Front Row Seats
There has been a slight lapse in my regular posting. In recent weeks I have been spending much of my time setting up a new office and business as well as daily treks to the hiking trails, swimming pool or bike paths to rehab my injured calf. I have been trying to get into a regular pattern of two blog posts per week as a practice. I have more than enough material to digest with you. That’s not the issue. The issue is that 90% of my energy is going toward the logistics of launching something new.
The lapse in my blog posts has been due to my own self-imposed standard to save you all from the details of dozens of logistical issues and decisions that have to be made even before I launch into this full time. Decisions such as:
What am I going to do about medical insurance come November 1?
How much road time is this project going to require?
What do I do about my house while I am on the road?
If I shift to more of a road lifestyle how will I adjust my contacts with my children and grandchildren so that we don’t lose quality even with the loss of quantity?
What does it mean for my friendships to spend much of the year on the road?
Who will be my primary community?
How do I stay physically, emotionally and spiritually healthy?
And on and on and on…
I have titled this post “Front Row Seats”—not because whatever this production I am choreographing is super special, but because I realized that the personal pre-planning for this pedal pilgrim project is just as much the real message as the project itself.
I am trying to cultivate a pilgrimage culture. But even my attempts at doing this reveal just as much about the pilgrimage life as developing a particular pilgrimage route does.
That wouldn’t be the case if I was doing this the conventional way. If I could report to you that I just received a grant or sponsors or venture capital or even a paid position, then all the personal pre-planning wouldn’t really be worth sharing. There would be nothing new to teach or to report except, “Guess what? I just received funding to develop a pilgrimage culture. Here we go!”
No, this crazy thing is a pilgrimage itself and how I choose to navigate the terrain to put it in place is just as important as the project itself. Another way of putting it is that process matters just as much as the product.
Why is that? Because this project is simply the result of feeling a deep calling in my spirit and in my bones to follow the path of my soul’s yearnings. That’s what is going on here.
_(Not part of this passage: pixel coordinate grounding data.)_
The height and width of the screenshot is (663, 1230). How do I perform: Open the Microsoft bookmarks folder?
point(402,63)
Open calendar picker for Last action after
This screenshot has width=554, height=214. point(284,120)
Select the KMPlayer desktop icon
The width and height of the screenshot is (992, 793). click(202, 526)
And, I have been around long enough to know that we have a whole culture of people who also yearn to honor the aching of their soul, but don’t know how to take the first scary step.
You saw the questions I am asking above. Questions about medical insurance, housing, financial security, family, friends and community. The truth is this is just plain fucking scary!
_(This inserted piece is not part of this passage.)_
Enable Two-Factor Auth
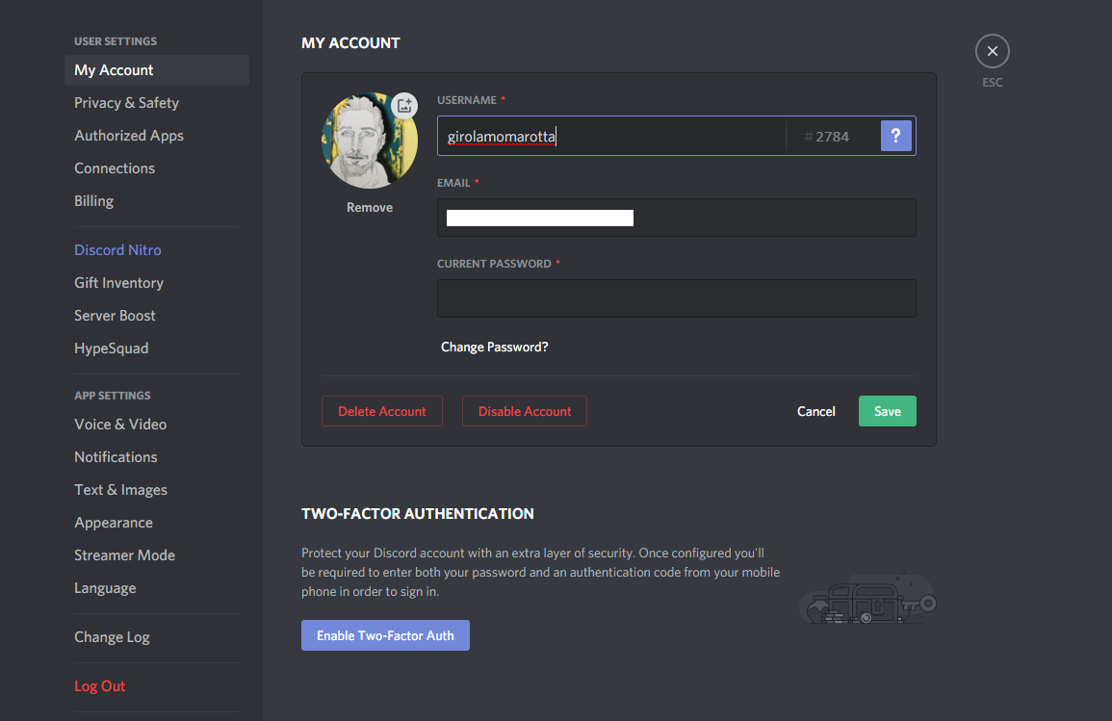This screenshot has height=721, width=1112. (x=385, y=635)
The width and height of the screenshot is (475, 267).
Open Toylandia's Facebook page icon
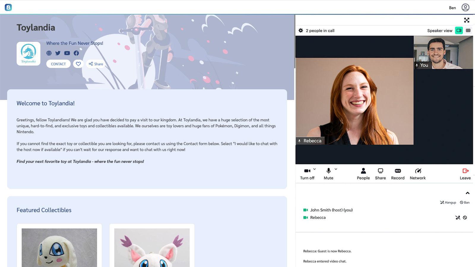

But that’s the point, right? I am a person committed to the pilgrim path—with all of its uncertainties, challenges, obstacles, blessings and, yes, knee-knocking fear.
In recent weeks I have been consumed with dozens of big and little logistical challenges. Quite honestly, at times I have been almost paralyzed by fucking fear. In recent days I have been first trying to conquer the fear so I could have something meaningful to say. Thus, the lapse in posts.
Silly me. I should have already known this lesson. The path IS the message. And right now, what’s showing up on the path is a pretty heavy dose of paralyzing fear.
Sorry I’ve kept you all in the lobby these last few days. Front row seats for everyone from here on out, I promise!
It won’t always be pretty, but it will be true and honest…and a reflection of the pilgrim path.